I am going to be the odd person out. Playing video games or watching TV for a couple hours after work is not, in my opinion, a sign of depression. Honestly, I spend a couple of hours each evening either watching some video, crocheting/knitting/crafting, reading.

It is how I unwind, it is how I have always “unwound” after a day of work.

When we were young married, and when our son was young, supper was at 7 PM. We might have a glass of wine right after work, sit on the porch and chill for a bit and then fix supper. This way it was not a big rush, we ate supper and then DS went to bed at 8.

After supper was chill time, we each chill with our own stuff. Sometimes it was watching a movie together, sometimes it was he did this, I did that.

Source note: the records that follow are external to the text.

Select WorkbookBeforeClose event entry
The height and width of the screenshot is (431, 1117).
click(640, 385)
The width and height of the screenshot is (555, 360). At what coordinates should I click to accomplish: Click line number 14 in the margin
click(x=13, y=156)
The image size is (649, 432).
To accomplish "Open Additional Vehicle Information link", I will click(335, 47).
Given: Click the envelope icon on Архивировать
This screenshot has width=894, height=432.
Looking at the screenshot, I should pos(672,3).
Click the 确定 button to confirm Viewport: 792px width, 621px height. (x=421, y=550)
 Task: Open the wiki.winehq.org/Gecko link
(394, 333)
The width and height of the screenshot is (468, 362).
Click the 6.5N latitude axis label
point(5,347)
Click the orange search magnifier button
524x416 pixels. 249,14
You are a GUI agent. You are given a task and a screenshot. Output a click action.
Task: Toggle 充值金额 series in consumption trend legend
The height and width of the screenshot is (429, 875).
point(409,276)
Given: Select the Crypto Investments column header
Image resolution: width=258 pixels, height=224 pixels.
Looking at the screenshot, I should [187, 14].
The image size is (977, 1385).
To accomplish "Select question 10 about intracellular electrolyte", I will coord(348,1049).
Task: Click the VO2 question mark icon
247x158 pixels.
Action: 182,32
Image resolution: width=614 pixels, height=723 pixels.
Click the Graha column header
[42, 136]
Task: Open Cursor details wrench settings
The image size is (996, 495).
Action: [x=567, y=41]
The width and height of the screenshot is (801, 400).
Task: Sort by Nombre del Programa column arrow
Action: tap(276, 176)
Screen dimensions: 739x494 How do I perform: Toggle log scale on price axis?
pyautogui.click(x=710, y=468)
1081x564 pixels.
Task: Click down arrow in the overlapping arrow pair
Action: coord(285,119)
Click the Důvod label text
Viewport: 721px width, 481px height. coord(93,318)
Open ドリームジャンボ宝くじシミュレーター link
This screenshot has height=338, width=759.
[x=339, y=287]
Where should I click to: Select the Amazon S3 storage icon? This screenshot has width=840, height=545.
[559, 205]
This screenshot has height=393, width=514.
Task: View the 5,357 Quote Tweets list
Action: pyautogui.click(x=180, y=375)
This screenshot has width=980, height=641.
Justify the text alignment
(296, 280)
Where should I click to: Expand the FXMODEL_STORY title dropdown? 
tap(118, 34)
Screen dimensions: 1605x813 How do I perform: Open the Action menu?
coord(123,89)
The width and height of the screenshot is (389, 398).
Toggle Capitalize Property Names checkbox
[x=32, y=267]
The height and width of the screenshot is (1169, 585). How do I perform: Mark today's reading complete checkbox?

When we both worked, heavy housework will wait for the weekend. As long as you pick up as you go, wipe out the sink/counter after you brush your teeth, clean up accidents as they happen, trash goes out every day, there ought not be reason to do chores every night! Laundry was once a week.
 
I am going to be the odd person out. Playing video games or watching TV for a couple hours after work is not, in my opinion, a sign of depression. Honestly, I spend a couple of hours each evening either watching some video, crocheting/knitting/crafting, reading.
Agreed. The husband sounds like an introvert. Did he live alone before marriage? My husband did. It took him a bit to get used to having someone else around all. the. time. But now we have six kids so he has definitely gotten used to having people around! 😉 Give it time. 🙂
 
Thank you for all your thoughts! I am going to ask him how he’s been feeling with anxiety/depression as he’s been off his meds for a bit now. He has talked about how he didn’t realize how much of an introvert he was until marriage haha, so that could be part of it. He’s still interested in going out and doing things so it’s not like he always wants to stay home or not do anything. But I’ll ask him about it and we’ll go from there. Thank you!